DIRECTIVE – Copy out the following material verbatim, line for line, with no changes.

◇ ◇ ◇ ◇ ◇

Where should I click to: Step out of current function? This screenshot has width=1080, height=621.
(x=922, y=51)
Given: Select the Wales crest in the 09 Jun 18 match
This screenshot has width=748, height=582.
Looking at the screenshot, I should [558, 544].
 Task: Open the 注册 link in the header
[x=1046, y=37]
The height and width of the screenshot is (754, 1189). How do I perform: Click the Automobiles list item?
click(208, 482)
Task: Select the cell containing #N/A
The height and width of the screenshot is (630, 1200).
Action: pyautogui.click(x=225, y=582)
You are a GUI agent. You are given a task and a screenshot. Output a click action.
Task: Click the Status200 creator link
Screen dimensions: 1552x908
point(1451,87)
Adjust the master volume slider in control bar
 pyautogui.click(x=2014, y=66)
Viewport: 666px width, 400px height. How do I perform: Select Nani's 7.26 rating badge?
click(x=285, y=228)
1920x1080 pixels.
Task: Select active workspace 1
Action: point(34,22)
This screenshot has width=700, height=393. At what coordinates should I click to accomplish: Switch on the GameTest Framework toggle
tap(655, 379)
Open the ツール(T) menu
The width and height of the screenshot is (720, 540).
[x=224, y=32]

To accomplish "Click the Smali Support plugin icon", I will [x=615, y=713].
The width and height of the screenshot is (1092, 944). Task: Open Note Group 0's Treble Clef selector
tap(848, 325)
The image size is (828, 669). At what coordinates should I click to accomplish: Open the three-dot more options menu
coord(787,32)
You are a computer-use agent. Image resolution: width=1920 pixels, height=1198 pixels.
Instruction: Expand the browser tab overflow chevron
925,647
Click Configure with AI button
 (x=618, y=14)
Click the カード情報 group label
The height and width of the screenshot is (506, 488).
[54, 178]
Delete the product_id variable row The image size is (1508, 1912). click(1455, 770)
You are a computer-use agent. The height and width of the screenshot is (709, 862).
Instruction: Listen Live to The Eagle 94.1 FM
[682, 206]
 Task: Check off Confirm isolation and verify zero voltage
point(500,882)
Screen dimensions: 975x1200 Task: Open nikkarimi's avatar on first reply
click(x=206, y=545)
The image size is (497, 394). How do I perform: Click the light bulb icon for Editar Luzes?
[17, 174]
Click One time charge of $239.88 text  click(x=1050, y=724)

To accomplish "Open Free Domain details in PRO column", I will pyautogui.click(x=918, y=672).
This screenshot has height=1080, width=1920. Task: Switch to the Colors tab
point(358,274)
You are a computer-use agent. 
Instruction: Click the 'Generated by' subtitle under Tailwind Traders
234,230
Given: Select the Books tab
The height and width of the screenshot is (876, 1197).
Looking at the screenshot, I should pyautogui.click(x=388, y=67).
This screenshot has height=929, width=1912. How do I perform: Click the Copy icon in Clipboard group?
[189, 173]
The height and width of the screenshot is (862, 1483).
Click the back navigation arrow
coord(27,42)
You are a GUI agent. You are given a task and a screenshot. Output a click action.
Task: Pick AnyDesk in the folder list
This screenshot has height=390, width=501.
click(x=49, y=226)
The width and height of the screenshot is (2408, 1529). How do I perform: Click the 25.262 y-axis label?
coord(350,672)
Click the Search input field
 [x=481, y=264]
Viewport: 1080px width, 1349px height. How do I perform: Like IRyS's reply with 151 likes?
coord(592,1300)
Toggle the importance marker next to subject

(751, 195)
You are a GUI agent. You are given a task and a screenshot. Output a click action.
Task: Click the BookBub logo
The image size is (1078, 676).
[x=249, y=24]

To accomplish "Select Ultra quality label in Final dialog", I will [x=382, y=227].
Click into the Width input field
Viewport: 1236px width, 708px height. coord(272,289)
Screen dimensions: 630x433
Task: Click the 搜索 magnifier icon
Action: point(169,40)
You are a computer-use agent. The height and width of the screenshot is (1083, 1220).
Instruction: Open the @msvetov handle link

◇ ◇ ◇ ◇ ◇

RESPONSE TO THIS TASK –
Where should I click to: Step out of current function? This screenshot has width=1080, height=621.
(x=922, y=51)
Given: Select the Wales crest in the 09 Jun 18 match
This screenshot has width=748, height=582.
Looking at the screenshot, I should [558, 544].
 Task: Open the 注册 link in the header
[x=1046, y=37]
The height and width of the screenshot is (754, 1189). How do I perform: Click the Automobiles list item?
click(208, 482)
Task: Select the cell containing #N/A
The height and width of the screenshot is (630, 1200).
Action: pyautogui.click(x=225, y=582)
You are a GUI agent. You are given a task and a screenshot. Output a click action.
Task: Click the Status200 creator link
Screen dimensions: 1552x908
point(1451,87)
Adjust the master volume slider in control bar
 pyautogui.click(x=2014, y=66)
Viewport: 666px width, 400px height. How do I perform: Select Nani's 7.26 rating badge?
click(x=285, y=228)
1920x1080 pixels.
Task: Select active workspace 1
Action: point(34,22)
This screenshot has width=700, height=393. At what coordinates should I click to accomplish: Switch on the GameTest Framework toggle
tap(655, 379)
Open the ツール(T) menu
The width and height of the screenshot is (720, 540).
[x=224, y=32]

To accomplish "Click the Smali Support plugin icon", I will [x=615, y=713].
The width and height of the screenshot is (1092, 944). Task: Open Note Group 0's Treble Clef selector
tap(848, 325)
The image size is (828, 669). At what coordinates should I click to accomplish: Open the three-dot more options menu
coord(787,32)
You are a computer-use agent. Image resolution: width=1920 pixels, height=1198 pixels.
Instruction: Expand the browser tab overflow chevron
925,647
Click Configure with AI button
 (x=618, y=14)
Click the カード情報 group label
The height and width of the screenshot is (506, 488).
[54, 178]
Delete the product_id variable row The image size is (1508, 1912). click(1455, 770)
You are a computer-use agent. The height and width of the screenshot is (709, 862).
Instruction: Listen Live to The Eagle 94.1 FM
[682, 206]
 Task: Check off Confirm isolation and verify zero voltage
point(500,882)
Screen dimensions: 975x1200 Task: Open nikkarimi's avatar on first reply
click(x=206, y=545)
The image size is (497, 394). How do I perform: Click the light bulb icon for Editar Luzes?
[17, 174]
Click One time charge of $239.88 text  click(x=1050, y=724)

To accomplish "Open Free Domain details in PRO column", I will pyautogui.click(x=918, y=672).
This screenshot has height=1080, width=1920. Task: Switch to the Colors tab
point(358,274)
You are a computer-use agent. 
Instruction: Click the 'Generated by' subtitle under Tailwind Traders
234,230
Given: Select the Books tab
The height and width of the screenshot is (876, 1197).
Looking at the screenshot, I should pyautogui.click(x=388, y=67).
This screenshot has height=929, width=1912. How do I perform: Click the Copy icon in Clipboard group?
[189, 173]
The height and width of the screenshot is (862, 1483).
Click the back navigation arrow
coord(27,42)
You are a GUI agent. You are given a task and a screenshot. Output a click action.
Task: Pick AnyDesk in the folder list
This screenshot has height=390, width=501.
click(x=49, y=226)
The width and height of the screenshot is (2408, 1529). How do I perform: Click the 25.262 y-axis label?
coord(350,672)
Click the Search input field
 [x=481, y=264]
Viewport: 1080px width, 1349px height. How do I perform: Like IRyS's reply with 151 likes?
coord(592,1300)
Toggle the importance marker next to subject

(751, 195)
You are a GUI agent. You are given a task and a screenshot. Output a click action.
Task: Click the BookBub logo
The image size is (1078, 676).
[x=249, y=24]

To accomplish "Select Ultra quality label in Final dialog", I will [x=382, y=227].
Click into the Width input field
Viewport: 1236px width, 708px height. coord(272,289)
Screen dimensions: 630x433
Task: Click the 搜索 magnifier icon
Action: point(169,40)
You are a computer-use agent. The height and width of the screenshot is (1083, 1220).
Instruction: Open the @msvetov handle link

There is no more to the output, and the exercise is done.